Pixel coordinate grounding data

= = = =

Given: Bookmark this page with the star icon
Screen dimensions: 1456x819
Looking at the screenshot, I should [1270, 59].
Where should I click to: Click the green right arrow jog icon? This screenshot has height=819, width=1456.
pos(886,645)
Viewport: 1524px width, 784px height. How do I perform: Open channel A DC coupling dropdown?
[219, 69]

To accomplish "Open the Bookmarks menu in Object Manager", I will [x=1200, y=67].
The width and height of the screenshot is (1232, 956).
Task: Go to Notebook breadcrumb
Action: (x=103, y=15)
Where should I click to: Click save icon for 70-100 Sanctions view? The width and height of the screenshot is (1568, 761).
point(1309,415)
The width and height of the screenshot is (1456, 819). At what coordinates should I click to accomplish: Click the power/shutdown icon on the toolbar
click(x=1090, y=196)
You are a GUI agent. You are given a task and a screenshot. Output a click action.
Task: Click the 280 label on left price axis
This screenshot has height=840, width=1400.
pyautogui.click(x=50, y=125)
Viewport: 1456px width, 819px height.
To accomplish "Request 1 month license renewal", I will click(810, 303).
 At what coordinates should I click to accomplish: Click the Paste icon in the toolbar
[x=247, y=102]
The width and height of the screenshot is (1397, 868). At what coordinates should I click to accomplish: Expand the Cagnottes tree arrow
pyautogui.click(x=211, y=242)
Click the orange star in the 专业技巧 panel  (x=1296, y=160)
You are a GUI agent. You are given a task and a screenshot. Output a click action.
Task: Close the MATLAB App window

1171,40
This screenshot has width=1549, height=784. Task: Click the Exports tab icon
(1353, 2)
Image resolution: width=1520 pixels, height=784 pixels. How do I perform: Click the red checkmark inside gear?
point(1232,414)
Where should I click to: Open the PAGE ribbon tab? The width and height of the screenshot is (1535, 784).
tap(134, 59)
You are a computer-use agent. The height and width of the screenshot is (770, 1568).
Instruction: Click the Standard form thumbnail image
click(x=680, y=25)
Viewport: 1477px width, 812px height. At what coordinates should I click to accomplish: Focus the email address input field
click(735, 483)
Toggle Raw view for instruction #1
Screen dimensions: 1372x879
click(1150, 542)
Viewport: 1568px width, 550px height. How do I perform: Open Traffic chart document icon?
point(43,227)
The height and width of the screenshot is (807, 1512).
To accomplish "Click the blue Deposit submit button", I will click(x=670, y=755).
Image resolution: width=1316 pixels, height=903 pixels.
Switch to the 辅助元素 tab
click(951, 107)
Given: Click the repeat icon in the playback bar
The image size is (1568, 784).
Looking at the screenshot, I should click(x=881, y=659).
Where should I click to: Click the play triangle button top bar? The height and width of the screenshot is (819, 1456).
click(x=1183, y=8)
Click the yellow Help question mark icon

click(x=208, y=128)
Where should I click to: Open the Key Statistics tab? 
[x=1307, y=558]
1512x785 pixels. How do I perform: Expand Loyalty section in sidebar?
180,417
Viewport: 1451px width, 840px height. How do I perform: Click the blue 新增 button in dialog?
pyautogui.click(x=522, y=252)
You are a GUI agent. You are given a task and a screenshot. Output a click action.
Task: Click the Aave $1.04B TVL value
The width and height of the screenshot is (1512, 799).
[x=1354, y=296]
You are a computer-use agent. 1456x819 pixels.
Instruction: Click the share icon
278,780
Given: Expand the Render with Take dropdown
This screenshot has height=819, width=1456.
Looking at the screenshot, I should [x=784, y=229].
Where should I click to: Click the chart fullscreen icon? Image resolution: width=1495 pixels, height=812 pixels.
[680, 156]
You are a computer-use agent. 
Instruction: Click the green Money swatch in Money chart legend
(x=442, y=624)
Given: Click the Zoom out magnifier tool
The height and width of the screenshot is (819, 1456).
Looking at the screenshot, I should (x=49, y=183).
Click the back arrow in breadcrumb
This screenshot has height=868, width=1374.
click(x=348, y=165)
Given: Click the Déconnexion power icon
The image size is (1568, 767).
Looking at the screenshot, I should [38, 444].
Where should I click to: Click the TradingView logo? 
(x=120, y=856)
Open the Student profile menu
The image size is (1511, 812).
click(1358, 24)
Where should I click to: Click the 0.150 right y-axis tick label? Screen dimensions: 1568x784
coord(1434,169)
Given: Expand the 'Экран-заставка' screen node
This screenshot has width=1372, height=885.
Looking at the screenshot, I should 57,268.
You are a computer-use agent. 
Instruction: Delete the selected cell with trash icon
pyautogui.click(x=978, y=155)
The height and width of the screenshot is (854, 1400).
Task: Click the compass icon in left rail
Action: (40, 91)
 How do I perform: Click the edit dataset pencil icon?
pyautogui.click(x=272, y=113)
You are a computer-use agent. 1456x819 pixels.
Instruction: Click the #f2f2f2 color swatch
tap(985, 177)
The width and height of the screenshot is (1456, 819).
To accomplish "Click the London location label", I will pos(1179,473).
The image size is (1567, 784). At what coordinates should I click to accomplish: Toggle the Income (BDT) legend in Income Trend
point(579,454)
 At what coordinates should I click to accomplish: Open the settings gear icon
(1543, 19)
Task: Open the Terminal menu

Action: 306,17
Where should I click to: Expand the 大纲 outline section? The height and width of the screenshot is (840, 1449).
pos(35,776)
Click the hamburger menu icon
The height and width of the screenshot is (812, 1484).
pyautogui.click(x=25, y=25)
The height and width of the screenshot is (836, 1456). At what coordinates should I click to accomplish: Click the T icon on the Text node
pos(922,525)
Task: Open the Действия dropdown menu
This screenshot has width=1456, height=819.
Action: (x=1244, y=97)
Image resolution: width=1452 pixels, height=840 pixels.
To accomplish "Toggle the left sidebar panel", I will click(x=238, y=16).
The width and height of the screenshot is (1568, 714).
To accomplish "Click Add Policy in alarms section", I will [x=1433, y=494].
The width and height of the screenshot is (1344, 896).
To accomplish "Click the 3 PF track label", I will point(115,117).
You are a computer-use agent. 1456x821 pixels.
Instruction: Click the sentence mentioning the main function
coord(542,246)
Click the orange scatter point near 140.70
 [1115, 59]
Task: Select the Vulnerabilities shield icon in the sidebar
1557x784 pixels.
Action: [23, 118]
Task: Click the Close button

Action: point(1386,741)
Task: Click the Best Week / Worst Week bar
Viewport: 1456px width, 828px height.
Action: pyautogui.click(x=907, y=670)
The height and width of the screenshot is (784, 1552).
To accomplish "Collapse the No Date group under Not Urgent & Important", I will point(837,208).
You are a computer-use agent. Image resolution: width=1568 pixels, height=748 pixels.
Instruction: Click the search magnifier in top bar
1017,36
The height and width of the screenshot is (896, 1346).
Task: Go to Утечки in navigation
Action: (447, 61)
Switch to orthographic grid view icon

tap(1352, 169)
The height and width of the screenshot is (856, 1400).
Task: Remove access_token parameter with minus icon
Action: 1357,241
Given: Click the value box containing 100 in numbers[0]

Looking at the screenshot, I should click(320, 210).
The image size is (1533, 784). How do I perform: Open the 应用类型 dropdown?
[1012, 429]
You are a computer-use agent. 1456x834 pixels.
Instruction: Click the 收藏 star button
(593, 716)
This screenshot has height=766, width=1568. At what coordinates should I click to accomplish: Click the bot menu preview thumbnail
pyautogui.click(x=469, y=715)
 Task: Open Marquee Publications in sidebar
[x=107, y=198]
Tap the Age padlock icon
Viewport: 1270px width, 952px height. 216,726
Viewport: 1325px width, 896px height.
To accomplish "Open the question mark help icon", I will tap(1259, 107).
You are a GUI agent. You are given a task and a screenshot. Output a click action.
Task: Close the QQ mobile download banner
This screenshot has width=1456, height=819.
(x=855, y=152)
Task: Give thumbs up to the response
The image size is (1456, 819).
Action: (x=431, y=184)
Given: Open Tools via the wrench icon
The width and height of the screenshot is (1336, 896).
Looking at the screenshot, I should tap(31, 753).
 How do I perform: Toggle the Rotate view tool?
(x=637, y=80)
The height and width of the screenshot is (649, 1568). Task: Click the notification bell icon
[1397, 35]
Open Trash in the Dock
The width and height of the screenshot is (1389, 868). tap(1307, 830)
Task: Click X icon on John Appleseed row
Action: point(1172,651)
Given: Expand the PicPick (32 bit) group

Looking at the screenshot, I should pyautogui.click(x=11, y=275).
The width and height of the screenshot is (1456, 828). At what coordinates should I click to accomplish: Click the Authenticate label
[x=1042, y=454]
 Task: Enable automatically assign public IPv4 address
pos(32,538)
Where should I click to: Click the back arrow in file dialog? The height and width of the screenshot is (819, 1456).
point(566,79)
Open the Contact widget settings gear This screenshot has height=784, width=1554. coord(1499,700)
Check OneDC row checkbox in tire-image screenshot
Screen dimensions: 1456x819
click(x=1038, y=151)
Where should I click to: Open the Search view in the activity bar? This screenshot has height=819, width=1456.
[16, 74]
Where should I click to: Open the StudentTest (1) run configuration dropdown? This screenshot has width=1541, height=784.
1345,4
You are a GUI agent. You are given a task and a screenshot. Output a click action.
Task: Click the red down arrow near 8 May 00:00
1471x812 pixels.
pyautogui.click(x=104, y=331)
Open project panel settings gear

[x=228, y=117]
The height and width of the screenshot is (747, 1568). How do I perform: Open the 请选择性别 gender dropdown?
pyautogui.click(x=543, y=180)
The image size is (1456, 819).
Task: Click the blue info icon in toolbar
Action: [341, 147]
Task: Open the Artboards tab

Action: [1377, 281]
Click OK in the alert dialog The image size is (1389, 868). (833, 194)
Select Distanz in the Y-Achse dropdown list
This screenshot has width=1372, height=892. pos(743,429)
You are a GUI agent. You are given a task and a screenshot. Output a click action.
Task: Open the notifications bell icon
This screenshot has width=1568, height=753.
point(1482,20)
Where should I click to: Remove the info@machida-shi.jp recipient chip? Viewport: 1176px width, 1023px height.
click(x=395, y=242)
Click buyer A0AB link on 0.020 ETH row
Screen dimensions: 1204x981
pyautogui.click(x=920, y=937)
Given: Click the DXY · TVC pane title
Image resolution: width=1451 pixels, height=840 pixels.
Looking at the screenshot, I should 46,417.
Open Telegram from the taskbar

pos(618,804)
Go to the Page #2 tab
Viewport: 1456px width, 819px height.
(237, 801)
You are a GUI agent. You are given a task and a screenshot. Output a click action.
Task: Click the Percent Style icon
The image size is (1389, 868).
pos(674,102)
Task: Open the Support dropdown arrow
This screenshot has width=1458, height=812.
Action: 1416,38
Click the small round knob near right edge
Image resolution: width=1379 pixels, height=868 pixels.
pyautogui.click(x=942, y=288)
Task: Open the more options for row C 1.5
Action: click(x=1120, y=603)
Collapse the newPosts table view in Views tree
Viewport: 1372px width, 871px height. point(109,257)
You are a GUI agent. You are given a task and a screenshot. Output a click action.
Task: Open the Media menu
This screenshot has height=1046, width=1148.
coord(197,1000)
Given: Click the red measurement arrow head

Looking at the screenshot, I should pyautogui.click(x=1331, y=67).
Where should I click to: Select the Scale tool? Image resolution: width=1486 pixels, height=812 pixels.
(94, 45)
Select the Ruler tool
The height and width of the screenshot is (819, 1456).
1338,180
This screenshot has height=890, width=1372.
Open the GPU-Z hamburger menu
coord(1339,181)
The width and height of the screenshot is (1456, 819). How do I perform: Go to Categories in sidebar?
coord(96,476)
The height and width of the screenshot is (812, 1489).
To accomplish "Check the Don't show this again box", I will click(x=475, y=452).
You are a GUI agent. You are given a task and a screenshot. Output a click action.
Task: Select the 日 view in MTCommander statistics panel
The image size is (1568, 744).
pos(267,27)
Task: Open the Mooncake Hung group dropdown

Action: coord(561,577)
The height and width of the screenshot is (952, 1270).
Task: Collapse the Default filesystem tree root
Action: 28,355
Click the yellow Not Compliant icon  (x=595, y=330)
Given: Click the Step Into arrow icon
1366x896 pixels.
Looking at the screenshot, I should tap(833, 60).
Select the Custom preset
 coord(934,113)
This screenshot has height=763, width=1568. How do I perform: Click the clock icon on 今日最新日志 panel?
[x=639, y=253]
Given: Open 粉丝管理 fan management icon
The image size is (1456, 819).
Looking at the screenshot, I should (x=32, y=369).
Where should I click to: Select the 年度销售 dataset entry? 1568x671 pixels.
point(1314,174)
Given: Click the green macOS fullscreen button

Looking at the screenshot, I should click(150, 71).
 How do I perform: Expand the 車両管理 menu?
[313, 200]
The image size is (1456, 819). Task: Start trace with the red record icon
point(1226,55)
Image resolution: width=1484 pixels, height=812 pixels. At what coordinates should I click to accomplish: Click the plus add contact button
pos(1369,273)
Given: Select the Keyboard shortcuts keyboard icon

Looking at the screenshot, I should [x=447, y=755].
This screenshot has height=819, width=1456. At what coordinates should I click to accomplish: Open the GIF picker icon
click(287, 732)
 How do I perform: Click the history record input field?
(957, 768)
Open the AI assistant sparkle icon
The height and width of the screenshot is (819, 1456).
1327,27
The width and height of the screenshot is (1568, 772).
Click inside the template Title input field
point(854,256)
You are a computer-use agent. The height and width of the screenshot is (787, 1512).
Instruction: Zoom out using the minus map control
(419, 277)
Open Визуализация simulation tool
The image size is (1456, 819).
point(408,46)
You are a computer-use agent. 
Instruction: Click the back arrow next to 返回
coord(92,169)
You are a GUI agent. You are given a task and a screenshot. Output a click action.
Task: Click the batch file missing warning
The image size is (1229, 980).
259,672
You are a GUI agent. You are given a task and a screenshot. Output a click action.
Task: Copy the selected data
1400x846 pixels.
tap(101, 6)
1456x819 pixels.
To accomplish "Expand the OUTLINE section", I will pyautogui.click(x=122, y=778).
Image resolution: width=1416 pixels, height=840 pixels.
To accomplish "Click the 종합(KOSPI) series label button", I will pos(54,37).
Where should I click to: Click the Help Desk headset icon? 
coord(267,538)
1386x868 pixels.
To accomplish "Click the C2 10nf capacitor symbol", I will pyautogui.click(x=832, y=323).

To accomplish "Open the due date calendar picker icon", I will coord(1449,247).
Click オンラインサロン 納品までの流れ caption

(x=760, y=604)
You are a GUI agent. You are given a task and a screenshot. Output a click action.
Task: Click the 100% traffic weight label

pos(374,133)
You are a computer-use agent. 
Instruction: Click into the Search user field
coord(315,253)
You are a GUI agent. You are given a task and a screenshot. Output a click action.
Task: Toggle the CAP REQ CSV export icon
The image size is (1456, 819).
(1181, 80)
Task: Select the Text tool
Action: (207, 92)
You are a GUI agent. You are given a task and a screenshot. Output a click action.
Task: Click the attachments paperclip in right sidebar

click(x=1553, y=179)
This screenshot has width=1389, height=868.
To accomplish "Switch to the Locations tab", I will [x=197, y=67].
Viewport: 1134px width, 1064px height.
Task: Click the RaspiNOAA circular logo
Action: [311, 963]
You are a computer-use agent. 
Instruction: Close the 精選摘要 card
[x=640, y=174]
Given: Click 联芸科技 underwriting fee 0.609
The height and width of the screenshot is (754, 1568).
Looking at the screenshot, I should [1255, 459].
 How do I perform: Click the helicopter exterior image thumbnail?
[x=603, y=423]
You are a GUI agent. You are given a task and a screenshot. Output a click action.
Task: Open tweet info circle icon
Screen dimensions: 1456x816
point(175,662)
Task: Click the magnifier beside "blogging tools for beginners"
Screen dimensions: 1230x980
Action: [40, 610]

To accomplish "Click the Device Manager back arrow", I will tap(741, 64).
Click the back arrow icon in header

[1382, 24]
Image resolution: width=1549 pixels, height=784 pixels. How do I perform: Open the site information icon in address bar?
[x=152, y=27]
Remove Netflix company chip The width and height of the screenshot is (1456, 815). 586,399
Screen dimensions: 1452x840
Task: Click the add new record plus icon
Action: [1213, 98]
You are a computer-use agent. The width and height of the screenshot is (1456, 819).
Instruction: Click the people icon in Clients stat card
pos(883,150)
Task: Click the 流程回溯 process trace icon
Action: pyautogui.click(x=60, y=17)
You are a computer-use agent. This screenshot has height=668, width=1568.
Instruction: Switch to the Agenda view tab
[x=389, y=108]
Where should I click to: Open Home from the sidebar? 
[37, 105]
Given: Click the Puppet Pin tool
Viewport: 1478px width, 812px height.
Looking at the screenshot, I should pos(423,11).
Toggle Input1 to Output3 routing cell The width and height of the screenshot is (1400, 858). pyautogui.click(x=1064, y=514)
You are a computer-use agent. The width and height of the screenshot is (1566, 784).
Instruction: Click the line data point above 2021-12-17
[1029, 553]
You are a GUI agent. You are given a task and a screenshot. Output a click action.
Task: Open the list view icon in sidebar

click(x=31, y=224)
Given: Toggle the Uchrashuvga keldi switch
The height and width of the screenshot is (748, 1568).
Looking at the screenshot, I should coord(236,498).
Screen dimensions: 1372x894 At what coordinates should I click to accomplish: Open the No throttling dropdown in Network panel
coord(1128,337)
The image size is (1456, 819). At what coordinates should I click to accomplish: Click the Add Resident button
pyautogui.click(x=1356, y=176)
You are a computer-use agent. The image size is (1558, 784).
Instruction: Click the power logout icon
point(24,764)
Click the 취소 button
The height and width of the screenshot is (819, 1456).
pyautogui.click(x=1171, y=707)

= = = =

WHAT YOU SHOULD DO
From the data above, reproduce word for word the lines running from the line with "Task: Click the Best Week / Worst Week bar" to the line with "You are a computer-use agent. Image", ends included.

RESULT OF THE TASK
Task: Click the Best Week / Worst Week bar
Viewport: 1456px width, 828px height.
Action: pyautogui.click(x=907, y=670)
The height and width of the screenshot is (784, 1552).
To accomplish "Collapse the No Date group under Not Urgent & Important", I will point(837,208).
You are a computer-use agent. Image resolution: width=1568 pixels, height=748 pixels.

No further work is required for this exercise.